Our results are influenced by the expectations of our customers, investors, legislators, regulators, creditors and ratings agencies. Those expectations are based, in part, on the reliability and affordability of our utility services. Service interruptions and facility shutdowns can occur due to failures of equipment as a result of severe or destructive weather or other causes. The ability of Ameren Missouri and Ameren Illinois to prevent, mitigate, or respond promptly to such failures can affect customer satisfaction or potentially subject us to litigation. In addition to system reliability issues, the success of modernization efforts, our ability to safeguard sensitive customer information and protect our systems from physical or cyber attacks, and other actions can affect customer satisfaction. The level of rates, the timing and magnitude of rate increases, and the volatility of rates can also affect regulator and customer satisfaction. In addition, rising energy and capacity prices, which are largely outside of our control, could impact customer affordability and satisfaction. Ameren Missouri’s and Ameren Illinois’ recent electric and natural gas regulatory rate reviews have resulted in increases in rates charged to customers which had an adverse impact on customer satisfaction and increased political pressures and media attention.

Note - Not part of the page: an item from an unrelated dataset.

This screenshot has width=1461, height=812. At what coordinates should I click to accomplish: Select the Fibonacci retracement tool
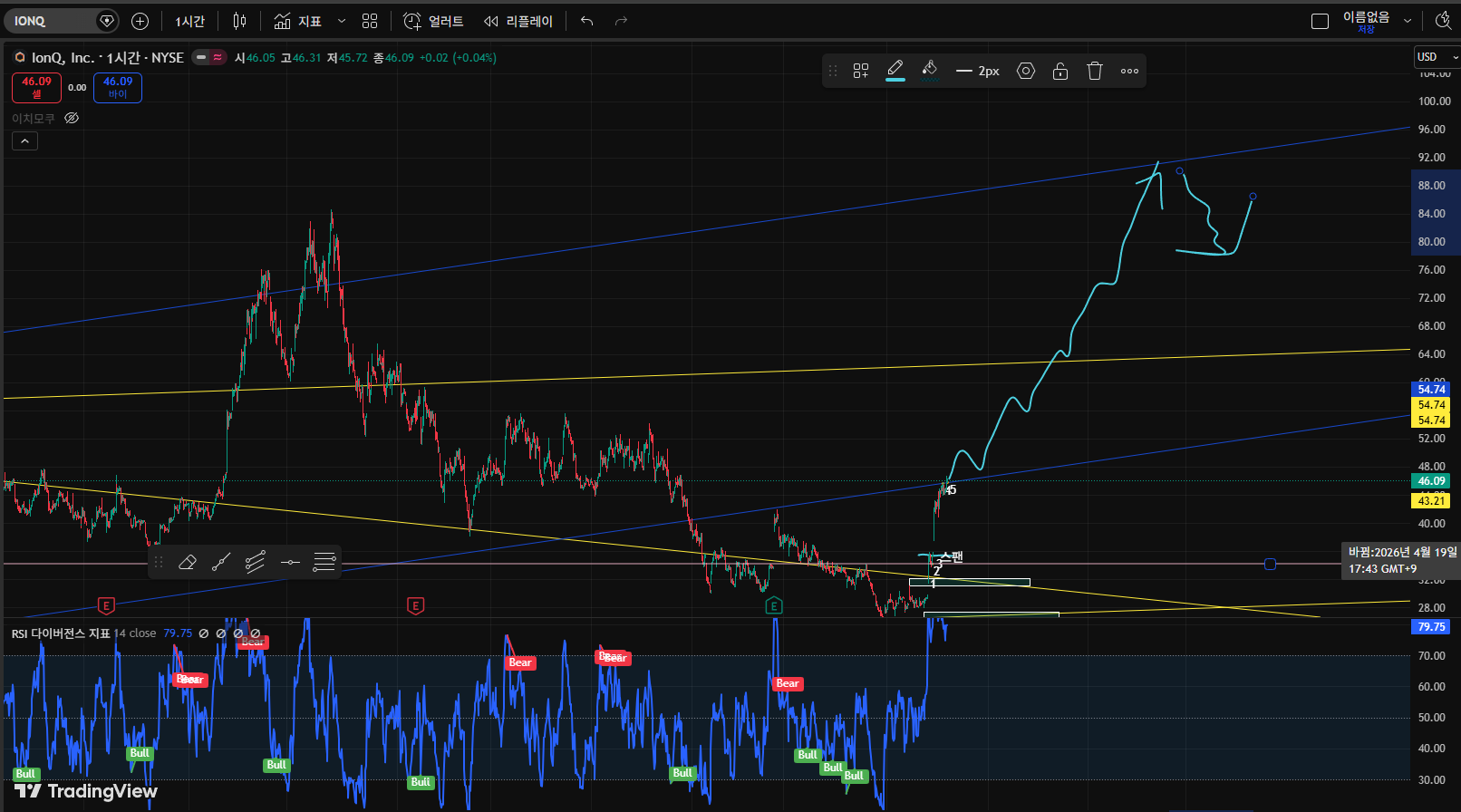pyautogui.click(x=324, y=563)
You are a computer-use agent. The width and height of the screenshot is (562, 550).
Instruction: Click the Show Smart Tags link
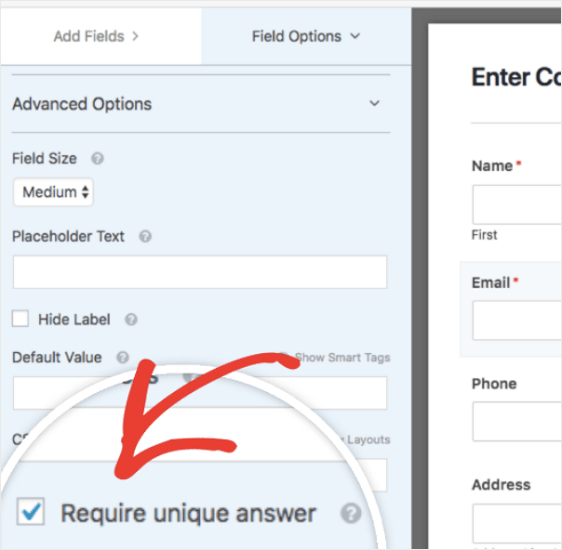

Our ability to successfully execute our strategic plan, including the transition of Ameren Missouri’s generation fleet included in its 2025 Change to the 2023 PRP, may affect customers’, investors’, legislators’, regulators’, creditors’, and rating agencies’ opinions and actions. Additionally, negative perceptions or publicity resulting from increasing scrutiny of company policies or practices could negatively impact our reputation, investment in our common stock, or our access to capital and credit markets. Customers’, investors’, legislators’, regulators’, creditors’, and rating agencies’ opinions of us can also be affected by media coverage, including social media, which may include information, whether factual or not, that damages our brand and reputation.
If customers, investors, legislators, regulators, creditors or rating agencies have or develop a negative opinion of us and our utility services, this could result in increased costs associated with regulatory oversight and could affect the ROEs we are allowed to earn, as well as the access to, and the cost of, capital. Additionally, negative opinions about us or other utility companies could make it more difficult for our businesses to achieve favorable legislative or regulatory outcomes. Negative opinions could also result in sales volume reductions or increased use of distributed generation by our customers. Any of these consequences could adversely affect our results of operations, financial position, and liquidity.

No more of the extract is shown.